Lena Dunham remembers Nora Ephron in a moving, generous piece in the New Yorker:


Over the course of our year-and-a-half-long friendship, Nora introduced me to, in no particular order: Several ear, nose, and throat doctors; the Patagonia jackets she favored when on set because they were “thinner than a sweater but warmer than a parka”; ordering multiple desserts and having small, reasonable bites of all of them (I thought, “Oh, so this is what ladies do”); the photography of Julius Shulman; the concept of eating lunch at Barneys; self-respect; the complex legend of Helen Gurley Brown; the Jell-O mold; her beloved sister Delia.
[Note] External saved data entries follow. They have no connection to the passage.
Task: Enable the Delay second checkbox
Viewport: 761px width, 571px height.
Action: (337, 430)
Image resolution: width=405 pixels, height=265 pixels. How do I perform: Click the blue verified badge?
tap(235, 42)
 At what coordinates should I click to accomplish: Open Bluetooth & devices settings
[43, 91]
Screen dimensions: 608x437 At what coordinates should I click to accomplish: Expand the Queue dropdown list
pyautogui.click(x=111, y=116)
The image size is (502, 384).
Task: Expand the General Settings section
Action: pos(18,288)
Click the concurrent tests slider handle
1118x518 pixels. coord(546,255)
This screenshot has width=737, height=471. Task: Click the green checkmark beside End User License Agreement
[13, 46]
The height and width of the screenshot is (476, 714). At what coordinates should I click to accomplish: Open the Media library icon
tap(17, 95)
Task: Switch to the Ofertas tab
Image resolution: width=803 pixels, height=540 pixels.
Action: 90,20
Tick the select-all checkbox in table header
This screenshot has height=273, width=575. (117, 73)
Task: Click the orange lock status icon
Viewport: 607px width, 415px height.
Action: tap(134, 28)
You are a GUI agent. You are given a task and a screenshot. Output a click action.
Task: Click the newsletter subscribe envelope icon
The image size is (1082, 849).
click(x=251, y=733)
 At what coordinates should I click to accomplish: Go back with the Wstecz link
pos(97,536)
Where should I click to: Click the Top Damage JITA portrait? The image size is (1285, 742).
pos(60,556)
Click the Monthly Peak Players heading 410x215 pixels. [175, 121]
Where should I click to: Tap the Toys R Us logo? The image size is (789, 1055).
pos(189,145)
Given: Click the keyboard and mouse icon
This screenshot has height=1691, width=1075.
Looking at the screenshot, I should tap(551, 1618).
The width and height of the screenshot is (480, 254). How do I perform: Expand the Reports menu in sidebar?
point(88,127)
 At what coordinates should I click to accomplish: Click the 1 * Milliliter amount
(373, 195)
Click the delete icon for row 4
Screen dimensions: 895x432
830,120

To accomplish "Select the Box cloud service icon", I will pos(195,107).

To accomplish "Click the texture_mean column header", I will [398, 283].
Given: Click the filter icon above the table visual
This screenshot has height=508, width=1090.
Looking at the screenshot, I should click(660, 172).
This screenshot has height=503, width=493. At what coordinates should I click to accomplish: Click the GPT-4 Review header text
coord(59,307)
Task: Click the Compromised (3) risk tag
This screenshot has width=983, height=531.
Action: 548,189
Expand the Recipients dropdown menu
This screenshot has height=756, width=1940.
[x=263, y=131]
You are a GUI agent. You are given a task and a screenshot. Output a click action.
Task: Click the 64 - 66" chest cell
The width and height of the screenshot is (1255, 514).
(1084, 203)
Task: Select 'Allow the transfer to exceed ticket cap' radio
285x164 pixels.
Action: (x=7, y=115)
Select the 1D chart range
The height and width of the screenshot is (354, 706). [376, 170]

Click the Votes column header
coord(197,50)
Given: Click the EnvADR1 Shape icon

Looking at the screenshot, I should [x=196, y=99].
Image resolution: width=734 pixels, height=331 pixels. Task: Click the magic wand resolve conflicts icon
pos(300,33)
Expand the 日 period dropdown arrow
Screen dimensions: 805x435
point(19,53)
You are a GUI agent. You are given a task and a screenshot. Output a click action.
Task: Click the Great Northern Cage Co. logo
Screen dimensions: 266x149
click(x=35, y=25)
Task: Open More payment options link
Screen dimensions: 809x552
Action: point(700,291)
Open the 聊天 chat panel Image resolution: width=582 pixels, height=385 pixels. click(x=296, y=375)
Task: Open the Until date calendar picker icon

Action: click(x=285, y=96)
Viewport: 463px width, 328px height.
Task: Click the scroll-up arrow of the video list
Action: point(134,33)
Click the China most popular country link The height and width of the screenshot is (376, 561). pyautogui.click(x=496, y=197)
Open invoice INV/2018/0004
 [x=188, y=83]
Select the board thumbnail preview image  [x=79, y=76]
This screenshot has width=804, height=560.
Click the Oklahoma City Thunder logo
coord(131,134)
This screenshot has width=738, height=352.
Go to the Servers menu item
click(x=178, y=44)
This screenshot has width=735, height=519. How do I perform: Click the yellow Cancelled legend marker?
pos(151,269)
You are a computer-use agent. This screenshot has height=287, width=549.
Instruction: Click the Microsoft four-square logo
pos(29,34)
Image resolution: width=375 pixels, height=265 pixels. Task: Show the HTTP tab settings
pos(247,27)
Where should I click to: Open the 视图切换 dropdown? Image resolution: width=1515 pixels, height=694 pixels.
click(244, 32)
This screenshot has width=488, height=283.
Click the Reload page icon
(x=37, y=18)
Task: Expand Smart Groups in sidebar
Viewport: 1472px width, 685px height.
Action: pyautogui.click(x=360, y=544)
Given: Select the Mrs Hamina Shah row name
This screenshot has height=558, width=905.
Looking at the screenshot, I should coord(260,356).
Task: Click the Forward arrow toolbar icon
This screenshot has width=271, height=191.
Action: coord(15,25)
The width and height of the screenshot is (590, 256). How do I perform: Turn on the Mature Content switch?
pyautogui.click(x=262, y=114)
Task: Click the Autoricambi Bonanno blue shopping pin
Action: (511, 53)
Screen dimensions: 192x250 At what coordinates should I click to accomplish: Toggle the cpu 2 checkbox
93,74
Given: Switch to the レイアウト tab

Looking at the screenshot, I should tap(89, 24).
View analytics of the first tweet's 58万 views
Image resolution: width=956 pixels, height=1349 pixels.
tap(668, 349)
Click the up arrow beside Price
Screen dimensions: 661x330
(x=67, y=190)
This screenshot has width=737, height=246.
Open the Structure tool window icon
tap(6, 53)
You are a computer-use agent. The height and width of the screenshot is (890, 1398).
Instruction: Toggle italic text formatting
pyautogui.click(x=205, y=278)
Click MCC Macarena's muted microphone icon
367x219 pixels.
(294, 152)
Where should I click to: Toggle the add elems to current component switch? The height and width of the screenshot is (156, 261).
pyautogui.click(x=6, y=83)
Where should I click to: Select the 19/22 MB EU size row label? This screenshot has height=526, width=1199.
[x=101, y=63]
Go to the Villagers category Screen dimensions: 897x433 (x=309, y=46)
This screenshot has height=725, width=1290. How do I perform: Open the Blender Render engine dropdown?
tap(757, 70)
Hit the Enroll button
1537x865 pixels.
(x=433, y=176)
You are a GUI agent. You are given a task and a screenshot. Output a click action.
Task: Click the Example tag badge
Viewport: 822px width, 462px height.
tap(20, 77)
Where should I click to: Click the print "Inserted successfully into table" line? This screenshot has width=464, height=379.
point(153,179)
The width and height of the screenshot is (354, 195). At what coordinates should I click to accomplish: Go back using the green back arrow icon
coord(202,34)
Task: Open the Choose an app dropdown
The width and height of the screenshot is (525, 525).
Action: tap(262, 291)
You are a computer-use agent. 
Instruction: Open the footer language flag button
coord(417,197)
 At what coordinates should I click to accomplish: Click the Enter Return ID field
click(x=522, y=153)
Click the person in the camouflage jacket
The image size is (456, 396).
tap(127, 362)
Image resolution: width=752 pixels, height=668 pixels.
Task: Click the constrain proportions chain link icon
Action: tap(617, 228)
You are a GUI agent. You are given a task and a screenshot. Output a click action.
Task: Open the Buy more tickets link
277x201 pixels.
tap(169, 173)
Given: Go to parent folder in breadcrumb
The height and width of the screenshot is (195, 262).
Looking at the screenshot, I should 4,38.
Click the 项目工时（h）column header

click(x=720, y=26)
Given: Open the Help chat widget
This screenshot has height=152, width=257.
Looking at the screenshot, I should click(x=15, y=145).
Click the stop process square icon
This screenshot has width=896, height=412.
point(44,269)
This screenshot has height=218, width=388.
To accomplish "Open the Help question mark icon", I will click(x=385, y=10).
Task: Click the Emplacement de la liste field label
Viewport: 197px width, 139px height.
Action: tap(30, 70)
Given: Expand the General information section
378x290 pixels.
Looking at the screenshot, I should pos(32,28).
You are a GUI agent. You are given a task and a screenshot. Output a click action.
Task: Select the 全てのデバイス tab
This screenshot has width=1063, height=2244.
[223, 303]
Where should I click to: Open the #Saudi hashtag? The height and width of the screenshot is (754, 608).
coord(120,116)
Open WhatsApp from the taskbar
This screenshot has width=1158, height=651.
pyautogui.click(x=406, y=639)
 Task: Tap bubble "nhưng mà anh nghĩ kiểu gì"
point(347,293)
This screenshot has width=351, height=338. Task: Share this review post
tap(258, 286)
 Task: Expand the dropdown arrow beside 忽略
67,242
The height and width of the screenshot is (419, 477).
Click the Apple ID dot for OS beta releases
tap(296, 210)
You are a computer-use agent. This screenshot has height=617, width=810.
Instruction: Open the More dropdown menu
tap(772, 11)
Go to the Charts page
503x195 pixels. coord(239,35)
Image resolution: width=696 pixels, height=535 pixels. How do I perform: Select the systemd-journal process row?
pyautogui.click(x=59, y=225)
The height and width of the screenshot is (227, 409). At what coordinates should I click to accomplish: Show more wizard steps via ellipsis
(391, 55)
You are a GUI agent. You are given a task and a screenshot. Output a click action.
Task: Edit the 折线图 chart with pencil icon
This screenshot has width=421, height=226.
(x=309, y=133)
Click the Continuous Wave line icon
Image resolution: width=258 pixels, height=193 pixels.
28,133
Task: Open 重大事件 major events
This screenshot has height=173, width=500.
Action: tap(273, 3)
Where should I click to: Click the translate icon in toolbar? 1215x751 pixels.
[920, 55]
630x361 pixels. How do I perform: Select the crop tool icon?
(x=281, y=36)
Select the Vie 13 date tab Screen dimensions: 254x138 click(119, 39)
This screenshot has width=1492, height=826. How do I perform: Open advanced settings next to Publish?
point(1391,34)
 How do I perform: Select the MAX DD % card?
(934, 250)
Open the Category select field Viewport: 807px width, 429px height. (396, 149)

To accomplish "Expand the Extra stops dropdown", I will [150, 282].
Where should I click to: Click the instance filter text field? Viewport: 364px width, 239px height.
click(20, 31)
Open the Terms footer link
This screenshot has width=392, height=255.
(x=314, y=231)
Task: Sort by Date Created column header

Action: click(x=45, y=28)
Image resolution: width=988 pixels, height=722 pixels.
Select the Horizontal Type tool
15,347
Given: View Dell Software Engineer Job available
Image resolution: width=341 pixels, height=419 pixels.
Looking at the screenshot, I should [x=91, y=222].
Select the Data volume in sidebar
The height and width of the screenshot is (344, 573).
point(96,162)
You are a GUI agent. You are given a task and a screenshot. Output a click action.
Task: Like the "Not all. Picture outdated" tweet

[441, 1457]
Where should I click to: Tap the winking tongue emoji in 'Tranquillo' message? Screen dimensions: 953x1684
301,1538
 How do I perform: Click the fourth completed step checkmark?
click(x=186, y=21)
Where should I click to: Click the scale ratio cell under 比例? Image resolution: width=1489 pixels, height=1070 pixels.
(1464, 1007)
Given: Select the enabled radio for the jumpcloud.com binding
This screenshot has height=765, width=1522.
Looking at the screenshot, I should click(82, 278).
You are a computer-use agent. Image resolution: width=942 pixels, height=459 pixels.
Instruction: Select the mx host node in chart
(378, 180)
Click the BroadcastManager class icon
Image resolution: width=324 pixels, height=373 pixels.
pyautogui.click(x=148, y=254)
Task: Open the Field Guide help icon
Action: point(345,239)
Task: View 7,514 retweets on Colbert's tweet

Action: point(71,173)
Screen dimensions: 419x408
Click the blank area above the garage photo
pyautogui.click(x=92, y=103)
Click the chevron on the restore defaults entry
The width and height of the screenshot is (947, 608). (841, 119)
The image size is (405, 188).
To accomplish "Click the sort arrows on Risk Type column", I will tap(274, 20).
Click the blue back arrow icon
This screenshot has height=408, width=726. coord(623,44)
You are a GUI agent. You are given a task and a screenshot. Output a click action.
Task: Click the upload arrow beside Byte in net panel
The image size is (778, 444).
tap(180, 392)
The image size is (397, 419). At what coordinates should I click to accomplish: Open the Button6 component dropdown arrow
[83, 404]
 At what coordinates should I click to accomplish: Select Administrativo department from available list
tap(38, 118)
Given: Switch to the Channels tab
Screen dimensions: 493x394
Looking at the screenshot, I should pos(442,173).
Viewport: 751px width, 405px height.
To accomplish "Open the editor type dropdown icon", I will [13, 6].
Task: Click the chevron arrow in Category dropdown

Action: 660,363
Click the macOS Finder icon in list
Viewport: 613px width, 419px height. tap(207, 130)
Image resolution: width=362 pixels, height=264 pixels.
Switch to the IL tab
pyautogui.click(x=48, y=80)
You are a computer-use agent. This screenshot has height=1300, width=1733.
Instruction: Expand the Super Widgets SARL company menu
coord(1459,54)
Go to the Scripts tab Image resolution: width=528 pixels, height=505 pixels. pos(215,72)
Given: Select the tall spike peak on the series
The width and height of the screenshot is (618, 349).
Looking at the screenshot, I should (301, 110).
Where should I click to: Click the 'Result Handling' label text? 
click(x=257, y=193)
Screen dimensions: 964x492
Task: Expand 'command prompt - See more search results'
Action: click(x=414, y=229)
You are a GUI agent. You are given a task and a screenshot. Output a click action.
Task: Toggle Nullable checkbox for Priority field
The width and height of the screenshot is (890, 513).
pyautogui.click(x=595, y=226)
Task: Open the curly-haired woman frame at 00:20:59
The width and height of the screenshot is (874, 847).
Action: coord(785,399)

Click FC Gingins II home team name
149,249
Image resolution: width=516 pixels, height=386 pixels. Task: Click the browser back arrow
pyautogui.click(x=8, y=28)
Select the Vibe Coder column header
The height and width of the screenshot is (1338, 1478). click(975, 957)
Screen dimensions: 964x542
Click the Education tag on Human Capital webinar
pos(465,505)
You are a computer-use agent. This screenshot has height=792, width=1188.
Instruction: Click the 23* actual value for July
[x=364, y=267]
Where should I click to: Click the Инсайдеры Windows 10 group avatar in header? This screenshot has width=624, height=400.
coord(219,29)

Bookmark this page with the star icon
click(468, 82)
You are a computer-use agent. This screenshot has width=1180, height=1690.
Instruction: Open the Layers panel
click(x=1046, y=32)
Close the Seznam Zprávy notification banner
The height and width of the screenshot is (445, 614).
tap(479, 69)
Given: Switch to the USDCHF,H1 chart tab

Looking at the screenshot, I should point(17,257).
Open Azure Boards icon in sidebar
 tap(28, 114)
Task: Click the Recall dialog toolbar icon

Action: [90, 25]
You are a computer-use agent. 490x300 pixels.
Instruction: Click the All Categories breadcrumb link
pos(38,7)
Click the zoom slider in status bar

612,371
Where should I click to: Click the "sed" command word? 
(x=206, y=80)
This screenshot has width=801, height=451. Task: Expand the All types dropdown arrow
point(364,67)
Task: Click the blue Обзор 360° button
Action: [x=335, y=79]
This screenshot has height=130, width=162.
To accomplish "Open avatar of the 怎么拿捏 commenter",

She explained how to interact with a film composer (“Just say what you’re hearing and what you want to hear”) and what to do if someone screamed at you on the telephone (“Just nod, hang up, and decide you will never allow anyone to speak to you that way again”). She called bullshit on a whole host of things, too: Donuts served in fancy restaurants; photo shoots in which female directors are asked to all stand in a cluster wearing mustaches; the idea that one’s writing isn’t fiction if it borrows from one’s life.

I came around on Girls—it improved considerably after a rocky pilot—and am pulling for Lena Dunham to keep doing good work; I found it incredibly gratifying to read about two women whose work I enjoy supporting each other in such a competitive and (still!) male-dominated industry. Here's the whole thing.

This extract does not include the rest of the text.